Deploy a Scala Spark job on GCP Dataproc with IntelliJ

5 min readNov 11, 2024

In this article, we will use IntelliJ to create, compile, and deploy a Scala Spark job on GCP Dataproc.

Step 1: Install and Set Up IntelliJ with the Scala Plugin

Install IntelliJ: If you don’t have this IDE installed, download it from JetBrains’ website.
Install the Scala Plugin:
- Open IntelliJ IDEA.
- Go to File > Settings > Plugins.
- Search for Scala and install the plugin.

**Figure 1:** Install Scala plugin on IntelliJ.

Step 2: Create a New Scala SBT Project in IntelliJ

Open IntelliJ IDEA and select New Project.
Choose Scala on the left sidebar.
Name your project (e.g., CustomerDataproc) and choose a location.
For Project SDK, select your JDK (I use JDK 23 in this example).
Select sbt as the build system, then click Create.

**Figure 2:** Create a new Scala SBT project.

Step 3: Configure `build.sbt` for Spark Dependencies

Once your project is created, open the build.sbt file in the project folder and add the necessary Spark dependencies:

ThisBuild / version := "0.1.0-SNAPSHOT"

ThisBuild / scalaVersion := "2.12.18"

ThisBuild / libraryDependencies += "org.apache.spark" %% "spark-core" % "3.5.1"
ThisBuild / libraryDependencies += "org.apache.spark" %% "spark-sql" % "3.5.1"

lazy val root = (project in file("."))
  .settings(
    name := "CustomerDataproc",
    idePackagePrefix := Some("org.henri")
  )

Note: We should update spark-core and spark-sql versions to match the Dataproc image.
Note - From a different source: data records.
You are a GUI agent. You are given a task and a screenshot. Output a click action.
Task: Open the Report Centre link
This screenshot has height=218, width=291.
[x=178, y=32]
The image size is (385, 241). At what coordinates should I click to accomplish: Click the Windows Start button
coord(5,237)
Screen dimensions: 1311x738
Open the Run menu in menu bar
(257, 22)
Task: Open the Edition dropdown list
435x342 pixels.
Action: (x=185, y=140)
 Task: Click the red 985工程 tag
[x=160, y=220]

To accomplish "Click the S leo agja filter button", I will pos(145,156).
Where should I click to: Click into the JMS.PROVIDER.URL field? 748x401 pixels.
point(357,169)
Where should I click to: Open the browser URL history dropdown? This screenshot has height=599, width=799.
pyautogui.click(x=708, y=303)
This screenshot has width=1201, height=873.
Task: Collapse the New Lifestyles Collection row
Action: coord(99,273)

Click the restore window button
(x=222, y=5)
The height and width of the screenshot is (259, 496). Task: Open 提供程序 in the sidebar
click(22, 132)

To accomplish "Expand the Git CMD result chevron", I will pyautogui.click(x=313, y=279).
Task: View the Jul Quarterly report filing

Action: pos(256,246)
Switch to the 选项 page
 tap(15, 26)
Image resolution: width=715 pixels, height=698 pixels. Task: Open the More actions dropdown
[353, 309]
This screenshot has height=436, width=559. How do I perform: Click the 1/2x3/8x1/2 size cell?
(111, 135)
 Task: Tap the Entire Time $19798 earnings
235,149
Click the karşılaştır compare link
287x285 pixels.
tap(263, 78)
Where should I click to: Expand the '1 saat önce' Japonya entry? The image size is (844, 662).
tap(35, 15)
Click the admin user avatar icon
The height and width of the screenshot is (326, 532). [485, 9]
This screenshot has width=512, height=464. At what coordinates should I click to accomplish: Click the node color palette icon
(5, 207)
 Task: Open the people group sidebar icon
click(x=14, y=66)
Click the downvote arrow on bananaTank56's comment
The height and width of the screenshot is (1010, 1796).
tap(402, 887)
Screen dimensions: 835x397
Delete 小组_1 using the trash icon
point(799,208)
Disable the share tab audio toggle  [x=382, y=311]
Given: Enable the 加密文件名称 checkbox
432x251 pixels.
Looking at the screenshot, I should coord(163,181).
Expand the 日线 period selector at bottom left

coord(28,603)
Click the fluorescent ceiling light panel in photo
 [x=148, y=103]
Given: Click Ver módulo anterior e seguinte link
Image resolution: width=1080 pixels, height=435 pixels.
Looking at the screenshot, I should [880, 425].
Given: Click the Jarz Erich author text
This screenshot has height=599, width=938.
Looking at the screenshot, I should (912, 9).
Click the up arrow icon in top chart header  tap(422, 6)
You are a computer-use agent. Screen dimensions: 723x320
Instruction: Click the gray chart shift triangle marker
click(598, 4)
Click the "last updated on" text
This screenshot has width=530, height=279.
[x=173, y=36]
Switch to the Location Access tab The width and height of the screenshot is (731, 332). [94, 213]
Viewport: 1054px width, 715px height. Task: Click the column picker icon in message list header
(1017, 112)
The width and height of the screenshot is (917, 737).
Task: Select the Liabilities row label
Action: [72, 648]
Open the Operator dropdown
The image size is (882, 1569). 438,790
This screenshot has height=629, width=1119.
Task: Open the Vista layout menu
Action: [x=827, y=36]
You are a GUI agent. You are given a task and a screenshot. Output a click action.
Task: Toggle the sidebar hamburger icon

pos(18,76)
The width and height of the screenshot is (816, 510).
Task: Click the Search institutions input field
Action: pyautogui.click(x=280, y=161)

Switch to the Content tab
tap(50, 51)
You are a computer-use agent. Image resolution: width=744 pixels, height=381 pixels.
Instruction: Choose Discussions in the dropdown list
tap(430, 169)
In this example, we use Spark version 3.5.1 that matches the 2.2.39-debian12 Dataproc image. At the same time, to ensure Scala version compatibility, we choose Scala 2.12.18 which is compatible with Spark 3.5.1.

Step 4: Write Your Spark Job Code

In the Project view, navigate to src/main/scala.

2. Right-click on scala, select New > Scala Class. In the Create New Scala Class window, choose Object, and name it DataprocJob.

3. Write your Spark job code in this file. For example:

import org.apache.spark.sql.SparkSession
import org.apache.spark.sql.functions._

object DataprocJob {
  def main(args: Array[String]): Unit = {
    // Init Spark session
    val spark = SparkSession.builder
      .appName("CustDataApp")
      .getOrCreate()

    val inputPath = "gs://h_customer_data/inputData/custData.csv"
    val outputPath = "gs://h_customer_data/outputData/average_purchase_by_gender_scala"

    // Read CSV file and save data into DataFrame
    val df = spark.read
      .option("header", "true")
      .option("inferSchema", "true")
      .csv(inputPath)

    // Filter and transform data by removing any customers under 18 years old
    val filteredDf = df.filter(df("age") >= 18)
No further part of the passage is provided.